It was a long drive from Mzuzu to Karonga today. The distance is around 140 miles but it was five hours driving each way because of some serious potholes. This, and the stunning beauty of the countryside, made me feel quite at home although the potholes here are a different scale from the Scottish ones to be fair. I stopped to take pictures of the view and came back to find a baboon sitting on the car bonnet so that bit is not so much like Scotland!

Great view of Lake Malawi with Tanzania on the far shore
The main road linking Malawi with Tanzania, and an important trade route.

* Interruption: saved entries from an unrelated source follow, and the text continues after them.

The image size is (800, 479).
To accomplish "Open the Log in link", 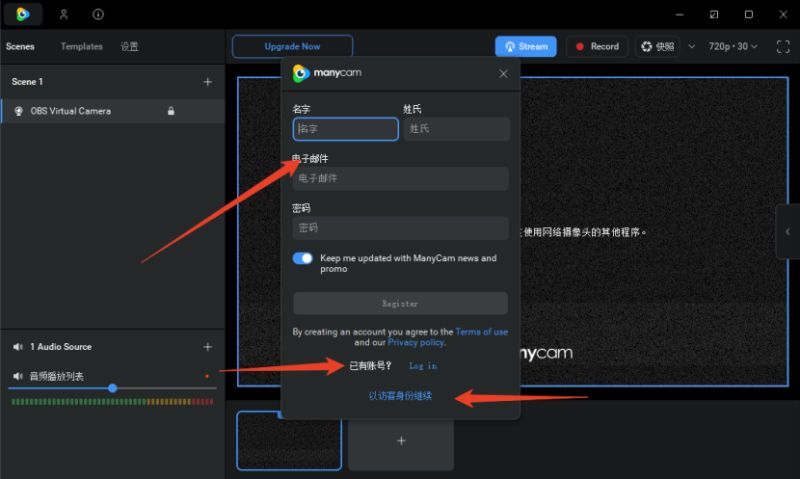I will [x=423, y=366].
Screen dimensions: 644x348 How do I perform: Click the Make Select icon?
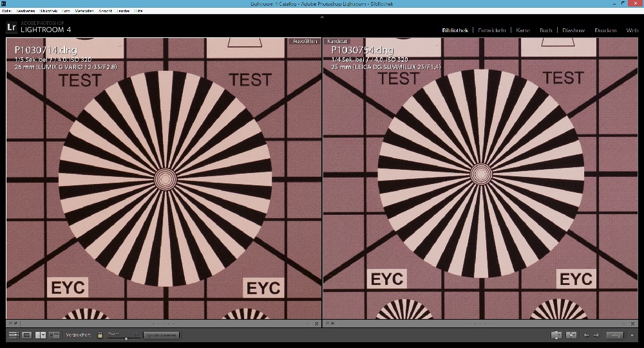click(571, 335)
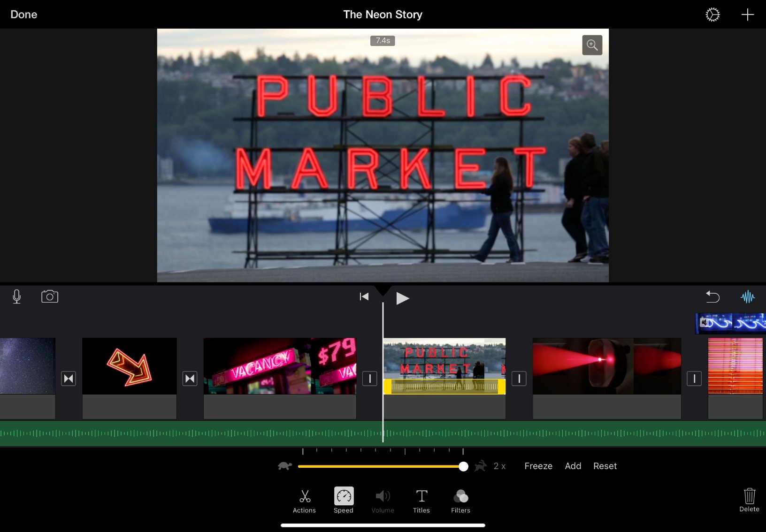Open transition before the Public Market clip

(370, 379)
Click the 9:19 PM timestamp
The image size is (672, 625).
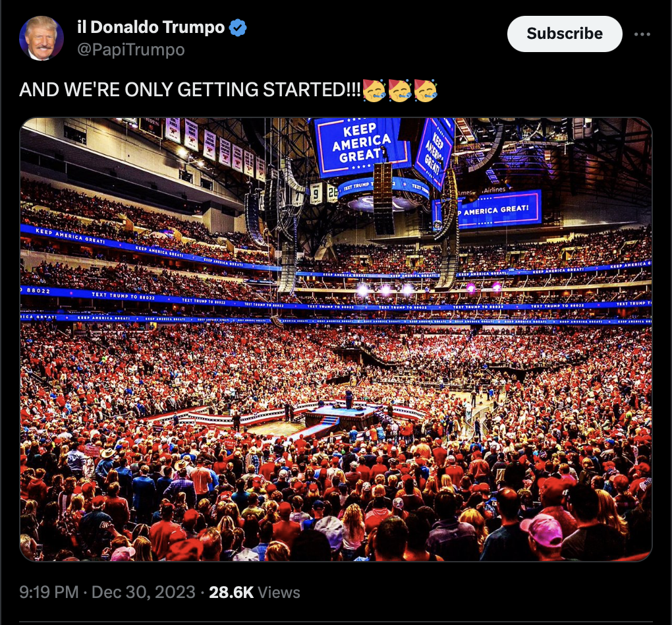click(49, 593)
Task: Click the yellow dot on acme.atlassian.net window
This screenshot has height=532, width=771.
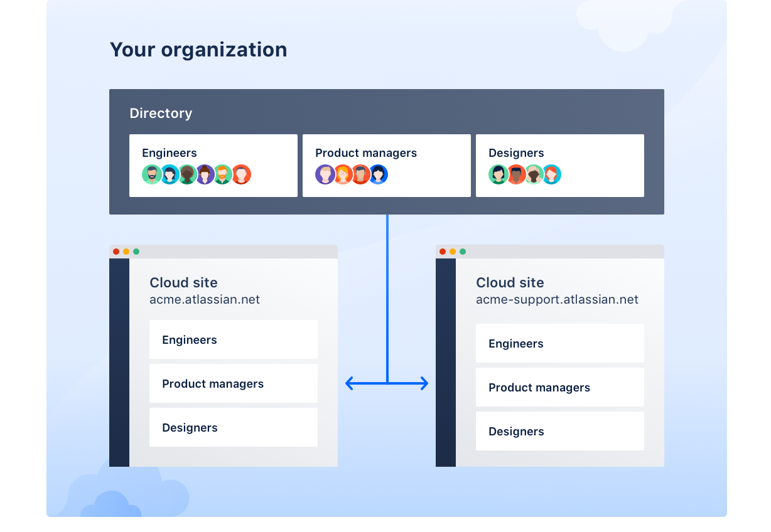Action: click(126, 252)
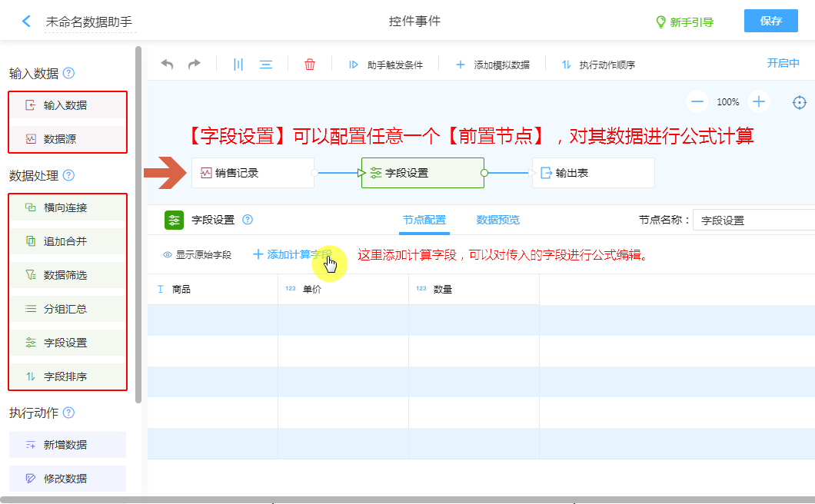815x504 pixels.
Task: Click the back arrow at top left
Action: click(x=27, y=22)
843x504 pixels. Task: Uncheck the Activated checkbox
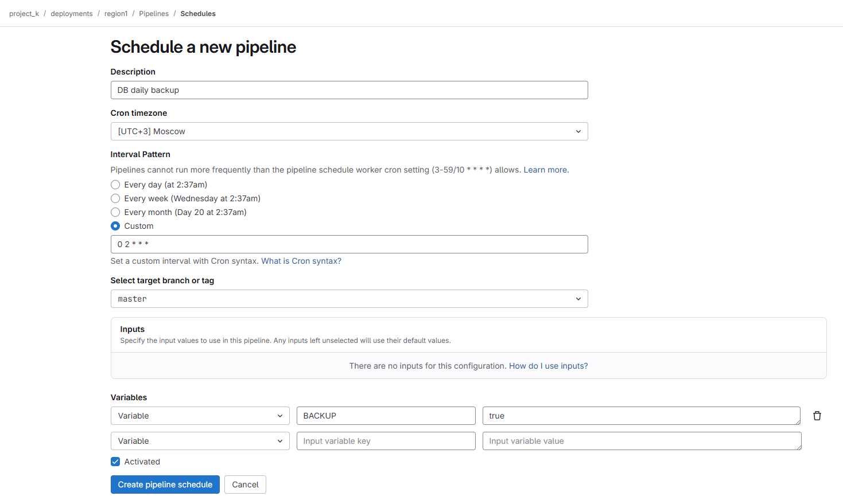click(x=115, y=462)
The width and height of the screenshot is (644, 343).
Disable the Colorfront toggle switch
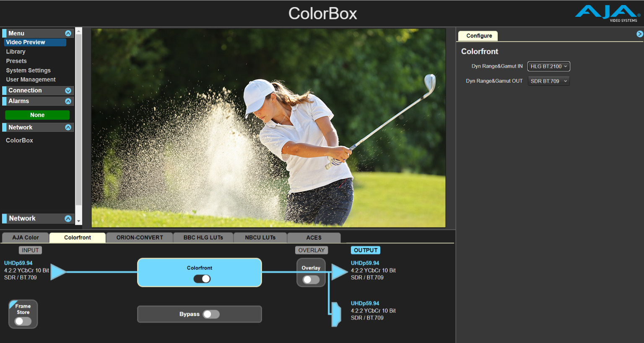point(202,279)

In Karonga I was visiting the rice processing factory belonging to NASFAM (The National Association of Smallholder Farmers). Some readers of this blog may be familiar with the Rice Challenge run by Just Trading Scotland. High quality Kilombero rice is exported to Scotland and sold through Churches and schools. This is the factory it comes from. This was a final bit of research for our Innovate UK project looking to convert farm wastes to biogas and then use an innovative gas turbine to generate electricity, and the factory is a good prospect. Their waste is a problem and a hazard, and they need a lot of power to run the processing machines. Our hope is to get mid-stage funding from Innovate UK to allow us to run real-life trials in situations like this in Malawi and prove the technology works. We should be able to submit a funding application in June/July, although the recent UK Aid cuts make all such programmes a bit vulnerable.

In a country where power is scarce and unreliable, waste-to-power solutions like this seem an obvious innovation.

I’ve seen many things on the back of a bike in Malawi, but a dug-out canoe is something new. I wondered if it was being delivered to its new owner and whether it is 7 years late and three times the original budget! Something else just like Scotland.